* **PAGE TEXT**
****
Based on a novel by Anthony Burgess, Stanley Kubrick’s cinematic endeavor depicts a dystopian reality not too different from the world today.

“A world in which all older people stayed indoors with their televisions on,” Malcolm McDowell told during an interview for the News.

“And that’s basically what happened. It’s just the young people out there doing drugs — and he foretold all this before the drug explosion.”

How the Idea was Born

The book was released in 1962, which was way “before huge gang violence and drugs happened,” McDowell said. “I don’t see any aversion therapy, thank God, but it’s amazing how there’s so many people incarcerated in America. We are so backward in our thinking, we are so medieval.”

The actor also reminisced about his encounters with Burgess and talked about how the writer first came up with the idea for this grim dystopian vision of our future so vividly painted with white, black and that certain shade of ultra-viole(n)t.

“He told me it came to him while he was in Moscow on an exchange visit. He was sitting in a coffee bar on a warm night near the window with a group of Russian friends, when a menacing group of “Muscovite thugs” creepily pressed their faces against the window.”

This experience apparently triggered the idea for the book, as well as for the creation of Nadsat, the strange English/Russian/Yiddish slang language used by the youth of “A Clockwork Orange.”

“Nobody comments about Anthony Burgess anymore, but he is the real genius here,” said McDowell.
****
* **YOUR TASKS**
A: Quote the article about A Clockwork Orange from "Based on a novel" up to and including "for the News.".
B: Which people does the article about A Clockwork Orange mention by name? List them all.
C: In the article about A Clockwork Orange, condense the paragraph that begins "The book was released in 1962" into a shorter version that keeps its main facts.
The items that come next are separate material, unrelated to the article about A Clockwork Orange.

Extracted data entries
****
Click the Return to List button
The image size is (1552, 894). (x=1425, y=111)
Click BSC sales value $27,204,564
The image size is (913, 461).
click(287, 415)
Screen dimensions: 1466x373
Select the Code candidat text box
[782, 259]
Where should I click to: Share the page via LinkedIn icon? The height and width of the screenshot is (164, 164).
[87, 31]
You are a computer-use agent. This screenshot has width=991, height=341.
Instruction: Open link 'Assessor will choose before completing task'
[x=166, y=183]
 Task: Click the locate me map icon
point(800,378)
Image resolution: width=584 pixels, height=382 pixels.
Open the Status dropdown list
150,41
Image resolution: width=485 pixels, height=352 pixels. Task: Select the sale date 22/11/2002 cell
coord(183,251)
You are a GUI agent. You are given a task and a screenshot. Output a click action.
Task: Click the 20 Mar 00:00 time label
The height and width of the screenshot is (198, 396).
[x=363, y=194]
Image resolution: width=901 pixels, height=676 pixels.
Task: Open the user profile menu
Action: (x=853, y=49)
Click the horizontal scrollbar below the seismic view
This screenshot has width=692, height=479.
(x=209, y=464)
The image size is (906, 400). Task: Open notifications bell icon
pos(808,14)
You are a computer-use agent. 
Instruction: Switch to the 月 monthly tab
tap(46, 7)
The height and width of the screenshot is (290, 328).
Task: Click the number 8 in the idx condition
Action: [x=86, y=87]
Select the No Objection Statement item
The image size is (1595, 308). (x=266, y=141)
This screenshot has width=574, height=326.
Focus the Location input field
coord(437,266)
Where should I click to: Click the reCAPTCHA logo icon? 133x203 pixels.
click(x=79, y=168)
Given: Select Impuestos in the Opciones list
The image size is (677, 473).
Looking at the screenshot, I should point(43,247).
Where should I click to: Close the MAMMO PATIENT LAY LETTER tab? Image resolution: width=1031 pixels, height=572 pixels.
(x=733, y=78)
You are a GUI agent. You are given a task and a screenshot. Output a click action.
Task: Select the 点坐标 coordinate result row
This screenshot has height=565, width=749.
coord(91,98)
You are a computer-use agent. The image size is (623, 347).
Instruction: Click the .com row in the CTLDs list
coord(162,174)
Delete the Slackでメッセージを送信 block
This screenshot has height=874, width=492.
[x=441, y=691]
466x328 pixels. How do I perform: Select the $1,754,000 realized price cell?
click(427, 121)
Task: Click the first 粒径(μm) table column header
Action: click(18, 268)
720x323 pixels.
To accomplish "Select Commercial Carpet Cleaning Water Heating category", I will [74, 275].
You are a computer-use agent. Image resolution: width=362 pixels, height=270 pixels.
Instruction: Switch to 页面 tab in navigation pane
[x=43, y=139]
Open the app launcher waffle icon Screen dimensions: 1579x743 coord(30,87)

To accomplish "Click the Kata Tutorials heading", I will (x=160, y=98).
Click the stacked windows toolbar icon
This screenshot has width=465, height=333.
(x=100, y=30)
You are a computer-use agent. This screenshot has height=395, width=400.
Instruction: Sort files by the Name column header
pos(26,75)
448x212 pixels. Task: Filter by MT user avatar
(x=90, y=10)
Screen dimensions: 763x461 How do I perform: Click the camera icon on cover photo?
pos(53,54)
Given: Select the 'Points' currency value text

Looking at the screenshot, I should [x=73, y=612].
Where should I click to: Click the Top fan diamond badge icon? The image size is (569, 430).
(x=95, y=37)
****
* **ANSWERS IN ORDER**
A:
Based on a novel by Anthony Burgess, Stanley Kubrick’s cinematic endeavor depicts a dystopian reality not too different from the world today.

“A world in which all older people stayed indoors with their televisions on,” Malcolm McDowell told during an interview for the News.

B:
Anthony Burgess
Stanley Kubrick
Malcolm McDowell

C: McDowell said the book came out in 1962, before widespread gang violence and drugs. He sees no aversion therapy today but finds it striking how many people are incarcerated in America, and he called that thinking backward and medieval.